Covid-19: India imposes lockdown for 21 days and cases riseBMJ 2020; 368 doi: https://doi.org/10.1136/bmj.m1251 (Published 26 March 2020) Cite this as: BMJ 2020;368:m1251
The Indian government has announced a countrywide lockdown for three weeks starting at midnight on 24 March to slow the spread of covid-19 as the number of people testing positive in the country reached 563.
Although most of these people had contact with travellers returning from countries affected by covid-19, a few had no such link, suggesting that community transmission may have begun in some Indian states.
Prime minister Narendra Modi announced that all government offices would be shut for 21 days, except essential services such as the fire service, police, and hospitals.
Several experts have welcomed the move, although it could result in food shortages and hurt those in the unorganised workforce.
Gagandeep Kang, executive director of Faridabad’s Translational Health Sciences and Technology Institute, wrote on Twitter that the lockdown was the “right move, just in time.” But she cautioned that it wouldn’t contain covid-19, but would buy some time, during which India needed to make a greater effort to detect cases and isolate patients.
Since India reported its first covid-19 positive patient on 31 January, the government has gradually been widening measures to prevent international passengers from importing the virus into the country.
On 2 March travellers from four countries were asked to quarantine themselves and this list was expanded on 15 March when most visas to India were suspended. But these measures were hard to enforce, with many reports of people flouting them. One doctor, who had recently returned to Rajasthan from Saudi Arabia, reportedly hid his travel history and treated numerous patients. He later tested positive for covid-19 along with five of his colleagues.
The transmission of covid-19 by asymptomatic people could also reduce the effectiveness of airport screening and quarantine measures. In a paper1, scientists from the Indian Council of Medical Research estimated that, compared with a scenario that had no airport screening, the identification of all symptomatic cases via airport screening would only delay an epidemic (defined as 1000 cases countrywide) by a maximum of three days. It suggested that to delay an epidemic appreciably, India would need to test symptomatic people with no travel history as well.
Contrary to what the paper recommended, however, the Indian government began testing all people with severe pneumonia but no travel history only last week.

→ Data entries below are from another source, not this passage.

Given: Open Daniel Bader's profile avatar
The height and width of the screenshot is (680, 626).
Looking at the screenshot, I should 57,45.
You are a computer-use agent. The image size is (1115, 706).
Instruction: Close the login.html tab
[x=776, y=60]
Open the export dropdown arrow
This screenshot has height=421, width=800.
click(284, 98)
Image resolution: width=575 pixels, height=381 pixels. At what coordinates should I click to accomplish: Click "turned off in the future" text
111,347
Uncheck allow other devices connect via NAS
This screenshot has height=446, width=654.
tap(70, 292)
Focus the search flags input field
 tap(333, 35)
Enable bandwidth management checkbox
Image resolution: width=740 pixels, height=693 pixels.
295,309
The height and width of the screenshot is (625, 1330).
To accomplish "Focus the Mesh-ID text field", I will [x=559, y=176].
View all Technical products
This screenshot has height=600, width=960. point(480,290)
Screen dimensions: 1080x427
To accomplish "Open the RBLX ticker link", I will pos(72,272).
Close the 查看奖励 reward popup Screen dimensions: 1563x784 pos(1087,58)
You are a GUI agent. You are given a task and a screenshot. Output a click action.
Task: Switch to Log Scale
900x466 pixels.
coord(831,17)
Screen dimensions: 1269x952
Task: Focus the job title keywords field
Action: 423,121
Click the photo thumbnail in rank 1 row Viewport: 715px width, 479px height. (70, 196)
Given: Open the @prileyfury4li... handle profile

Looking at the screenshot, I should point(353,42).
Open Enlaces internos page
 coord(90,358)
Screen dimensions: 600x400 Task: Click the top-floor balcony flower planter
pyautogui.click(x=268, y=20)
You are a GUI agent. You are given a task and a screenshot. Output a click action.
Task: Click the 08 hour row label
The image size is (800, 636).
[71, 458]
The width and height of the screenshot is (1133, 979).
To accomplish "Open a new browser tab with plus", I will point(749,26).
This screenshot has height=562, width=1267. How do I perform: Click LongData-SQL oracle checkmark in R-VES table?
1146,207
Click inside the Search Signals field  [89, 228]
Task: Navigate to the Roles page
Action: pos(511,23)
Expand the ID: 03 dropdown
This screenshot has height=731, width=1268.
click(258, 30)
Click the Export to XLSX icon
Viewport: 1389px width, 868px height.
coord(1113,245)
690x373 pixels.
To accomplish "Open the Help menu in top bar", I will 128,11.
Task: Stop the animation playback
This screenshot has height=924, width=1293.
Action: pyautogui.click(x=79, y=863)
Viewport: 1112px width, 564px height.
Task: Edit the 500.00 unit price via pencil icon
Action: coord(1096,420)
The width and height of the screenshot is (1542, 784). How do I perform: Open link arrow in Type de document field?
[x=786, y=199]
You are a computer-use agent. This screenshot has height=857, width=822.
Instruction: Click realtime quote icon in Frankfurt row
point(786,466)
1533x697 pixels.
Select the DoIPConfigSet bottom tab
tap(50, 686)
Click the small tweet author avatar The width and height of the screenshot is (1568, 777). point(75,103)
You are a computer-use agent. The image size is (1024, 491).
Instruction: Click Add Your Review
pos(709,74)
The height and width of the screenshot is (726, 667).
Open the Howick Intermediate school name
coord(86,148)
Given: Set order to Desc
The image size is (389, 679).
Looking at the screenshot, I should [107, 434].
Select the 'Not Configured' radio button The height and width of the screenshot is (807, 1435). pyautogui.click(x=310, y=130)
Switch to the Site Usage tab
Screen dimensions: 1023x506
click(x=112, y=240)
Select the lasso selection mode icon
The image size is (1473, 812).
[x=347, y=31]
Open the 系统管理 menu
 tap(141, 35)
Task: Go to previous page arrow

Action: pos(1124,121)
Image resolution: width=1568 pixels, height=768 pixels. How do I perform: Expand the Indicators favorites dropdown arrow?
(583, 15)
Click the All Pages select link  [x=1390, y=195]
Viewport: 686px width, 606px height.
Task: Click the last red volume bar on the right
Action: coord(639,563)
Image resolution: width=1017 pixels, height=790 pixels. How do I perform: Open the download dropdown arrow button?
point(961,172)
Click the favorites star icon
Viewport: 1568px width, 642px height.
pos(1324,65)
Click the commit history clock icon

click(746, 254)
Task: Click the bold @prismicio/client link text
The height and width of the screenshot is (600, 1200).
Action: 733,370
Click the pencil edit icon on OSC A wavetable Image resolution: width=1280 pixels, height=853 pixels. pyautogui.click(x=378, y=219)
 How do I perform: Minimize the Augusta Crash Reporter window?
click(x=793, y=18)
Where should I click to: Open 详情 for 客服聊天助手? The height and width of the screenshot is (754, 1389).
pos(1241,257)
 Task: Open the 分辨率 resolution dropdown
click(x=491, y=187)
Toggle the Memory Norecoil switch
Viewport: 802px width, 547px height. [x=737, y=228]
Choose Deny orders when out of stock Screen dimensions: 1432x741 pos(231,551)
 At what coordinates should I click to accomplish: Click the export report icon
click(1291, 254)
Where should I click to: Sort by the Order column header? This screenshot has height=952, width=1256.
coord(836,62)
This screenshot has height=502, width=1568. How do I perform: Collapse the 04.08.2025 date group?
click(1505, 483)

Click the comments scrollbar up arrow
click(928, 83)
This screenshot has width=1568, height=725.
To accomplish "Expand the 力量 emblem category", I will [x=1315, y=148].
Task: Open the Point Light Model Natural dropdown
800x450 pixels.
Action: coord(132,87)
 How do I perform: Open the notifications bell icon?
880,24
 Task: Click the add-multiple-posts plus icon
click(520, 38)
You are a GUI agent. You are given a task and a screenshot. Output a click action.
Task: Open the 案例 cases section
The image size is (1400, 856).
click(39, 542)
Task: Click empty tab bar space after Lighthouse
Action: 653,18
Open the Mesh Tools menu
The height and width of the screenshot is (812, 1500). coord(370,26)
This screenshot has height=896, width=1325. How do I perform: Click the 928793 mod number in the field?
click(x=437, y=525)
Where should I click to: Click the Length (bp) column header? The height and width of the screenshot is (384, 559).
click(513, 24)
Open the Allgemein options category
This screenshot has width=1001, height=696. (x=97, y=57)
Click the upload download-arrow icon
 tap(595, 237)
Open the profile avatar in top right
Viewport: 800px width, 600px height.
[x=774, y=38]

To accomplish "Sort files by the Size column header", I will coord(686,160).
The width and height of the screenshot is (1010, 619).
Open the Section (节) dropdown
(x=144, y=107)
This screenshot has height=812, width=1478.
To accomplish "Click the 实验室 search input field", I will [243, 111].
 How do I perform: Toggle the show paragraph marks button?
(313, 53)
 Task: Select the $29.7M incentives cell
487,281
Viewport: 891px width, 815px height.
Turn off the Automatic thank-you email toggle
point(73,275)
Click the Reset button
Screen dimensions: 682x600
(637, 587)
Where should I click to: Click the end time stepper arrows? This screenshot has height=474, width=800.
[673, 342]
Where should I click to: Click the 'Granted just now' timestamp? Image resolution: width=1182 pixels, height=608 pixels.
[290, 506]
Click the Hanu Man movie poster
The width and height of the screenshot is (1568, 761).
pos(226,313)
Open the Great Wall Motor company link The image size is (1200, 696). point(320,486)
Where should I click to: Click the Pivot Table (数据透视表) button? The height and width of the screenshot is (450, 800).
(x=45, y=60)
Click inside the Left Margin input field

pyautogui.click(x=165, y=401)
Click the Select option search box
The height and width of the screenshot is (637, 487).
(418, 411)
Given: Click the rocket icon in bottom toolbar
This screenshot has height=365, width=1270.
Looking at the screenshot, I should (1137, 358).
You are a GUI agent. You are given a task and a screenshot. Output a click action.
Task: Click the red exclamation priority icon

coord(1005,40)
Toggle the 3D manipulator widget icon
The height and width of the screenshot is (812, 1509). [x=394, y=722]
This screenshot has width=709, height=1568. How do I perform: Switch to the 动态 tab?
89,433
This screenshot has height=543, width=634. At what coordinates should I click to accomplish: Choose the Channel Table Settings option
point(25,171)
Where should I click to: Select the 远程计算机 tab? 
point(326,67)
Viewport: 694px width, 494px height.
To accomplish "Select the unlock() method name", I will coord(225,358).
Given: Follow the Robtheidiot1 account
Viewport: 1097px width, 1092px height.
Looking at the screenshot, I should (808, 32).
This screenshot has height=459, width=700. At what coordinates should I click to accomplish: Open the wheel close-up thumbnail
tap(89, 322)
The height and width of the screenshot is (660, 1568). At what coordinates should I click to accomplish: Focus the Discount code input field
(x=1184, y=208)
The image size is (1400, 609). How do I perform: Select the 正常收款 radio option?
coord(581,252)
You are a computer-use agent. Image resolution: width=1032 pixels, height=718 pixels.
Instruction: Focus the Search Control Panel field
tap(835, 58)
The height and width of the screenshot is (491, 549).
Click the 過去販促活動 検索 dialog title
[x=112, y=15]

Another major hurdle that India faces in containing covid-19 is the spread of the virus among economically disadvantaged people, who may not be able to isolate themselves. Last week, a 68 year old woman based in Mumbai, who was working as a domestic help, reportedly contracted covid-19 from her employer who had returned from the United States. The Indian Express wrote that her family of six lived in a small home in a slum of more than 23 000 people.2 The closely packed home, and the fact that she routinely used a public washroom, made contact tracing difficult for public health officials.
Even government measures to mitigate covid-19 have led to precarious situations that could heighten transmission. For example, when a few states imposed lockdowns last week, large numbers of migrant workers from sectors such as construction and tanneries found themselves without jobs, and they returned to their hometowns on crowded trains and buses.
Many of these workers are now in state run shelters after the announcement of the India lockdown and the suspension of trains, planes, and buses across the country.
Meanwhile, the trajectory of covid-19 in India seems poised to change gears. Although the number of cases rose slowly in February, in mid March they doubled from 100 to more than 236 in just five days. According to an analysis published on 22 March by the COV-IND-19 Study Group, a team of epidemiologists based in the US, India could see between around 100 000 and 1.3 million confirmed cases of covid-19 by the middle of May if the virus continues to spread at its current rate.
The authors suggested that the government consider a universal basic income for poor and vulnerable people who are affected by lockdowns. So far, only a few Indian states including Kerala, Uttar Pradesh, Haryana, and Punjab have announced financial assistance to daily wage workers.